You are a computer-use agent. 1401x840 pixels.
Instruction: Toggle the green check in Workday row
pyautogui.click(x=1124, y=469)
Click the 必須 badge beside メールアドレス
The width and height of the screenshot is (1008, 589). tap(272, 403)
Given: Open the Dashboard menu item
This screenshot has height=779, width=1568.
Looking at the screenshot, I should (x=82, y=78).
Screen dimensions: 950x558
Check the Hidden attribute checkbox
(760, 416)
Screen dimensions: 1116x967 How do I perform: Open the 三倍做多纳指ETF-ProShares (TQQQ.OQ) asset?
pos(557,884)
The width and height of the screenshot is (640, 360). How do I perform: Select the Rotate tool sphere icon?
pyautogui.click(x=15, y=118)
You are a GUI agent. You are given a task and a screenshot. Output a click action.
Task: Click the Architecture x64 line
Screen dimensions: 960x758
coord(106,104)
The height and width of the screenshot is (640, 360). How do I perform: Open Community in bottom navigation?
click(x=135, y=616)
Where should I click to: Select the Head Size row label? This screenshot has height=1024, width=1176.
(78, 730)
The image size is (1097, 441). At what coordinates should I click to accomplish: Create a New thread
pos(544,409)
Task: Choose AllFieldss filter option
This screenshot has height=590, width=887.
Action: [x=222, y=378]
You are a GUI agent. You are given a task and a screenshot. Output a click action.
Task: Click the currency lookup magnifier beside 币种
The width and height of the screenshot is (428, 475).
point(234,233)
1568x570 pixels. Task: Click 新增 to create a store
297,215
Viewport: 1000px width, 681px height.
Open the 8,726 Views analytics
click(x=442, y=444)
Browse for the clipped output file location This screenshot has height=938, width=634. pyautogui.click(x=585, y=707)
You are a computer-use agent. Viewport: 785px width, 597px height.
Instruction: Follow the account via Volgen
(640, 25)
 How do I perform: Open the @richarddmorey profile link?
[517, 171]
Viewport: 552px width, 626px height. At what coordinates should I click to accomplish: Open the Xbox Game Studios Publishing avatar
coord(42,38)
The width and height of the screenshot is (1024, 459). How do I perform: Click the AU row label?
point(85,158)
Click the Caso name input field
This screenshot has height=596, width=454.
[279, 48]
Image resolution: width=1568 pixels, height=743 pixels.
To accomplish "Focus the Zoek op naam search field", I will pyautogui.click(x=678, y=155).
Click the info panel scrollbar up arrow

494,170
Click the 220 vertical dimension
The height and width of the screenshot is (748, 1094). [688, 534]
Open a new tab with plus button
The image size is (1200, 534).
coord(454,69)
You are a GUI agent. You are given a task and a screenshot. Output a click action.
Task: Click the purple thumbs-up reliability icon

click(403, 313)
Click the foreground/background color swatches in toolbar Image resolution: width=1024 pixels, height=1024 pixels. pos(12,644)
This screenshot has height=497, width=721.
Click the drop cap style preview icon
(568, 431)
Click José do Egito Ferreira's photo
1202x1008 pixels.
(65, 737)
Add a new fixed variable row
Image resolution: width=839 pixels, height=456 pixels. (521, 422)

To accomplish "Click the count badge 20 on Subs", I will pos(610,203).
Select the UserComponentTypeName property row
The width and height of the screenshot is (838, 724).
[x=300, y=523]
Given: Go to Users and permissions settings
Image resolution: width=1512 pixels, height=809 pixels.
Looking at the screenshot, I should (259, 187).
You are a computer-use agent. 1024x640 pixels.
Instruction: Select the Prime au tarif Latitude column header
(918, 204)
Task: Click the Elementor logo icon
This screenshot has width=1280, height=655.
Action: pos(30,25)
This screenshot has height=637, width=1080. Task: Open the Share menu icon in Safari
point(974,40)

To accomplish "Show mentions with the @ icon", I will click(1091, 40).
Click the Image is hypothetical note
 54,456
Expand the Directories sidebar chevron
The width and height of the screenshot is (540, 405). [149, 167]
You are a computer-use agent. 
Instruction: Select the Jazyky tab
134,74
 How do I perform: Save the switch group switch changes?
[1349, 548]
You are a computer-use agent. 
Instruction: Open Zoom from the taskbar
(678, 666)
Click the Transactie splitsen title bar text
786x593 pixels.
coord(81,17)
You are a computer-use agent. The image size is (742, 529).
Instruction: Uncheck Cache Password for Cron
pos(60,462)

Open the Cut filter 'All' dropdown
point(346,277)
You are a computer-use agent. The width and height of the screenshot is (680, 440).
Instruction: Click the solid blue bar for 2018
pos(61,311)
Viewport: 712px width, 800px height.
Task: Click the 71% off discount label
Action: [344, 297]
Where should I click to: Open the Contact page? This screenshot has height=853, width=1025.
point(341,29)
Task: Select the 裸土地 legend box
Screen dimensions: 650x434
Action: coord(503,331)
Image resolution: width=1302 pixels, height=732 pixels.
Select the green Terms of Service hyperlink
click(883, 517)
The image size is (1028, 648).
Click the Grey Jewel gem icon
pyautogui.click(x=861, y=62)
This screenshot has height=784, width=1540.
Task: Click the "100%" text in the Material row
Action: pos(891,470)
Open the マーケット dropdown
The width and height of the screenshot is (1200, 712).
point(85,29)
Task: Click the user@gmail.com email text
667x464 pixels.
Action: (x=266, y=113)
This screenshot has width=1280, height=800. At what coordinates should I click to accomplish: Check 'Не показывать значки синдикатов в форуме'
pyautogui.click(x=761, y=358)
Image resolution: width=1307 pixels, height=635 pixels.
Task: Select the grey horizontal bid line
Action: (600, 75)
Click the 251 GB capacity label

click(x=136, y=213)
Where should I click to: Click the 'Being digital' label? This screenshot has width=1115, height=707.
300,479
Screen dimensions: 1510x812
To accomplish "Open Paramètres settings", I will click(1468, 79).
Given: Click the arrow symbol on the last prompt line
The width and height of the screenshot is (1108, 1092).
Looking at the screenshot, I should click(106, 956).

§ **EXERCISE PROMPT**: Read the listing. Report every line that includes the word "settings".

§ **RESULT OF THE EXERCISE**:
Given: Go to Users and permissions settings
To accomplish "Open Paramètres settings", I will click(1468, 79).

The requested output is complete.